Eine verhängnisvolle Liebe. Nach „Der Apfelsammler“ schreibt Anja Jonuleit in „Rabenfrauen“ über zwei Frauenschicksale vor dem Hintergrund der Colonia Dignidad.
Sommer 1959. Die Freundinnen Ruth und Christa verlieben sich in den jungen Freikirchler Erich. Als dieser mit dem charismatischen Prediger Paul Schäfer nach Chile geht, um ihm beim Aufbau einer christlichen Gemeinschaft, der Colonia Dignidad, zu helfen, folgt ihm die lebenshungrige Christa, während Ruth zurückbleibt. Doch was als Abenteuer beginnt, wird bald zum Albtraum. Noch Jahrzehnte später plagt Ruth das Schuldgefühl, die beiden nicht aufgehalten zu haben. Als ihre Tochter Anne nach Grösitz zurückkehrt und sich mit einer aus Chile zugezogenen Familie anfreundet, ist Ruth außer sich.

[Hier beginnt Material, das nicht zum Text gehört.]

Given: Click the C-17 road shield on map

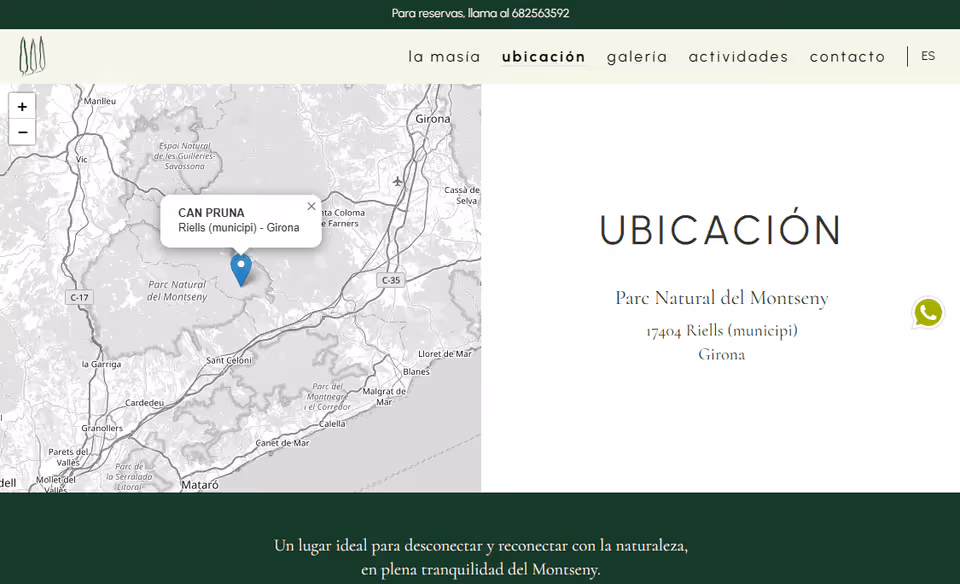Looking at the screenshot, I should [x=79, y=297].
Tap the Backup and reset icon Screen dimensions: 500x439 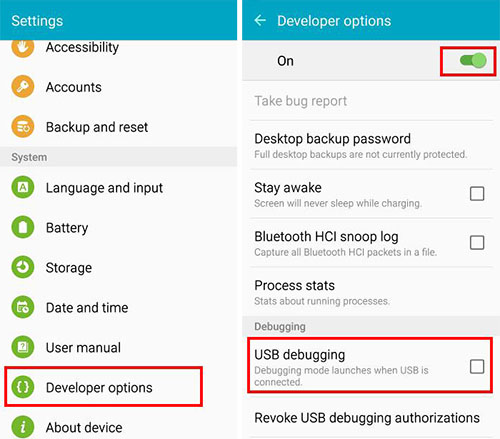pos(23,127)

Aber warum? Was steckt hinter der seltsam rückwärtsgewandt anmutenden Familienidylle? Immer neue Details aus Ruths Vergangenheit kommen nun ans Tageslicht, und Anne beschleicht das Gefühl, dass ihre Mutter ihr etwas Grundsätzliches verschweig. Anne, Ruth und Christa: Anja Jonuleit erzählt in „Rabenfrauen“ die berührende und erschütternde Geschichte dreier außergewöhnlicher Frauenschicksale und über die zerstörerische Kraft der Colonia Dignidad.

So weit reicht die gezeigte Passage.